§ **Aufgaben und Übungen**:
1. Wie lautet der Satz „Stürmisch-kalt pfeift es vom Atlantik.“ aus dem Text über die Mineraliensuche auf Englisch?
2. Warum sind die Ich-Person und Roman laut dem Text über die Mineraliensuche in der Franciman-Mine? Antworte in ein bis drei Sätzen.
3. Schreibe aus dem Text über die Mineraliensuche den Abschnitt von „Ich suche Halt“ bis einschließlich „wertig-glänzenden Schlamms.“ ab.

§ **Vorliegender Text**:

::::

Blau-Grau. Schimmernd. Satt glänzend.
Eine Schicht Metamorphose.
Verwandeltes Gestein, das mir jetzt beinahe die Schnürstiefel
auszieht.
Ich suche Halt an einem Hang, links
den Meißel, rechts den Hammer, in einer alten Mine, einem Bergwerk
in Südfrankreich. März 2015. – Bleiern hängt der Himmel -
regenschwanger über uns. Stürmisch-kalt pfeift es vom Atlantik.
Mein Begleiter, ein österreichischer Strahler, Roman, nimmt gerade
die letzten 3 Höhenmeter voller schmierigen- und doch so
wertig-glänzenden Schlamms.
Dann stehen wir, werkeln wir, dicht an
dicht, am Gestein, dringen in den Berg ein, kein Zentimeter zuviel an
Bewegungsfreiheit; vorsichtig lösen wir schwere Blöcke aus der
Wand, in der es verlockend glitzert.
Fluorite. –
Deshalb sind wir
hier – in der längst, seit fast 60 Jahren aufgelassenen
Franciman-Mine im Dept. Tarn – früher weltbekanntes Eldorado für
intensiv-leuchtend-blaue, türkisfarbene, phantastische
Fluoritkristalle bis Dezimeter-Größe.

::::

§ **Bereitgestelltes Material**:
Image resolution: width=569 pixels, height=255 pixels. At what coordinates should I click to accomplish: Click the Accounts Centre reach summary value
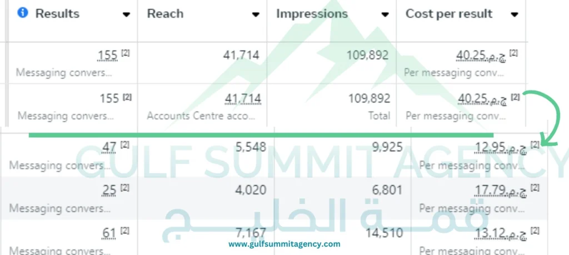coord(242,99)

::::

§ **Lösungen**:
1. A stormy, cold wind whistles in from the Atlantic.

2. Sie sind wegen der Fluorite dort, die in der Wand verlockend glitzern. Die seit fast 60 Jahren aufgelassene Mine war früher ein weltbekanntes Eldorado für intensiv leuchtend blaue, türkisfarbene Fluoritkristalle bis Dezimeter-Größe.

3.
Ich suche Halt an einem Hang, links
den Meißel, rechts den Hammer, in einer alten Mine, einem Bergwerk
in Südfrankreich. März 2015. – Bleiern hängt der Himmel -
regenschwanger über uns. Stürmisch-kalt pfeift es vom Atlantik.
Mein Begleiter, ein österreichischer Strahler, Roman, nimmt gerade
die letzten 3 Höhenmeter voller schmierigen- und doch so
wertig-glänzenden Schlamms.